Gesundheitsportal
Inhaltsbereich

Salz der Milchsäure

Bei Laktat handelt es sich um ein Stoffwechselprodukt, welches beim Abbau von Traubenzucker (Glukose) unter anaeroben Bedingungen (Sauerstoffmangel) entsteht. In der Medizin kann Laktat im Blut zur Erkennung eines Sauerstoffmangels in Geweben bestimmt werden. Daneben kommt die Laktatmessung im Blut auch bei sportmedizinischen Untersuchungen zum Einsatz.

Warum wird Laktat im Blut bestimmt?

Laktat ist ein Stoffwechselprodukt beim Abbau von Traubenzucker (Glukose) unter anaeroben Bedingungen (Sauerstoffmangel). Es entsteht hauptsächlich in der Muskulatur, daneben auch in roten Blutkörperchen (Erythrozyten), im Gehirn und im Nebennierenmark. Der Herzmuskel kann bis zu 60 Prozent seines Energiebedarfes mit Laktat abdecken.

In der Medizin wird Laktat unter anderem in folgenden Situationen bestimmt:

  • Erkennung von Sauerstoffmangel in Geweben (z.B. Durchblutungsstörungen, Schock),
  • Sportmedizin sowie
  • Laktatmessung im Liquor (Gehirn-Rückenmarks-Flüssigkeit) bei Verdacht auf Gehirnerkrankungen (z.B. Gehirnhautentzündung).

Was bedeuten erhöhte Laktatwerte?

Erhöhte Laktatwerte im Blut finden sich unter anderem bei:

  • Sauerstoffmangel im Gewebe (z.B. Darmgangrän),
  • Schock,
  • diabetischem Koma,
  • körperlicher Überbelastung (Sportmedizin).

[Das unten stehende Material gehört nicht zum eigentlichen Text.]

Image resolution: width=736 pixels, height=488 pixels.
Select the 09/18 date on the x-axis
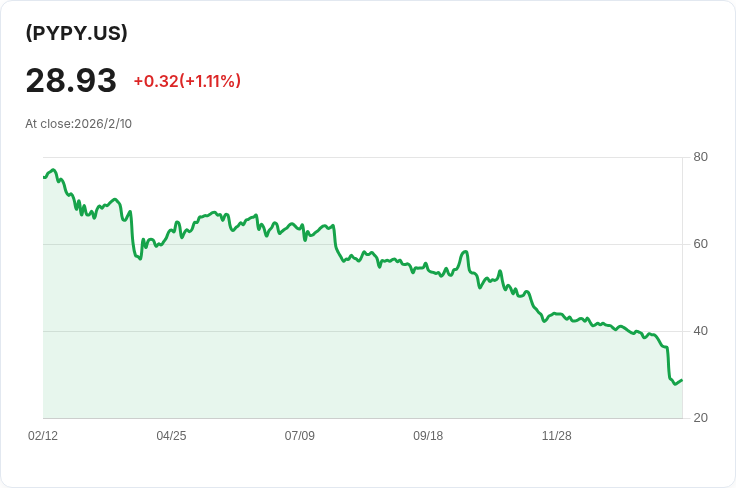coord(428,436)
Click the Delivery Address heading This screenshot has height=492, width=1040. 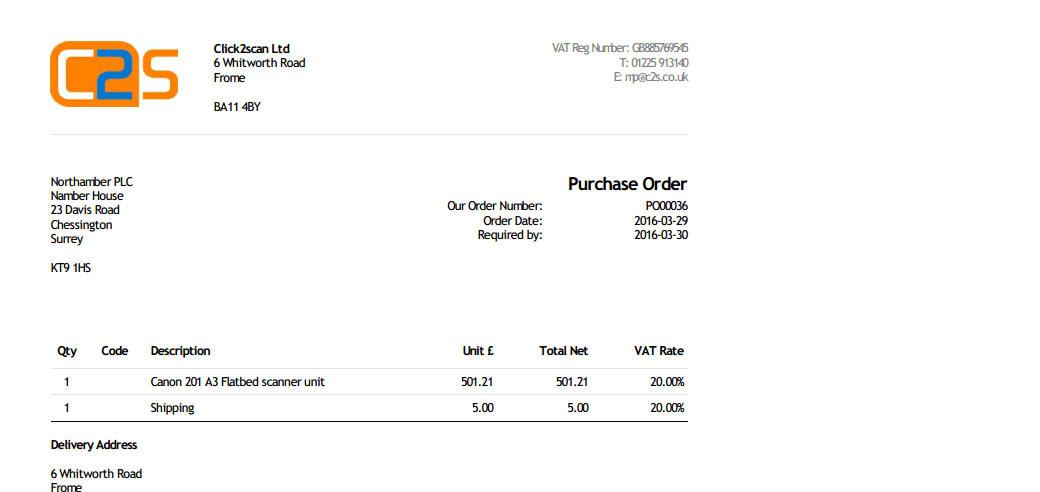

Erniedrigte Laktatwerte können bei seltenen angeborenen Stoffwechselerkrankungen auftreten.

Synonyme: Lactat, Laktat (LAKT)
LOINC: 2524-7

Referenzwert

Einheit Referenzbereich      
  Männer bis 18 Jahre Männer über 18 Jahre Frauen bis 18 Jahre Frauen über 18 Jahre
mmol/L (Millimol pro Liter) 0,5–2,2 mmol/L 0,5–2,2 mmol/L 0,5–2,2 mmol/L 0,5–2,2 mmol/L

Hinweis Die an dieser Stelle angeführten Referenzwerte dürfen nicht für die Interpretation eines Laborbefundes verwendet werden, da es sich hierbei um einen exemplarischen Näherungsbereich aus der medizinischen Fachliteratur für diese Labormessgröße in der jeweils untersuchten Körperflüssigkeit handelt. Grundsätzlich hängen Labornormalwerte von Alter und Geschlecht der Patientinnen und Patienten ab. Darüber hinaus können auch tageszeitliche Schwankungen bzw. eine Reihe von biologischen Rhythmen die Laborergebnisse beeinflussen. Daher dürfen immer nur die auf dem jeweiligen Laborbefund ausgewiesenen Referenzwerte für die medizinische Interpretation herangezogen werden. Liegen einzelne Laborwerte des Laborbefundes außerhalb der entsprechenden Referenzbereiche, darf niemals auf das Vorliegen einer Krankheit geschlossen werden. Denn leichte Abweichungen vom Referenzbereich können auch bei Gesunden vorkommen. Außerdem hängen die Laborergebnisse auch von der vom jeweiligen medizinischen Labor eingesetzten Untersuchungsmethode ab (nicht alle Labors verwenden die gleiche Methode). Mehr Informationen finden Sie unter: Was sind Normalwerte?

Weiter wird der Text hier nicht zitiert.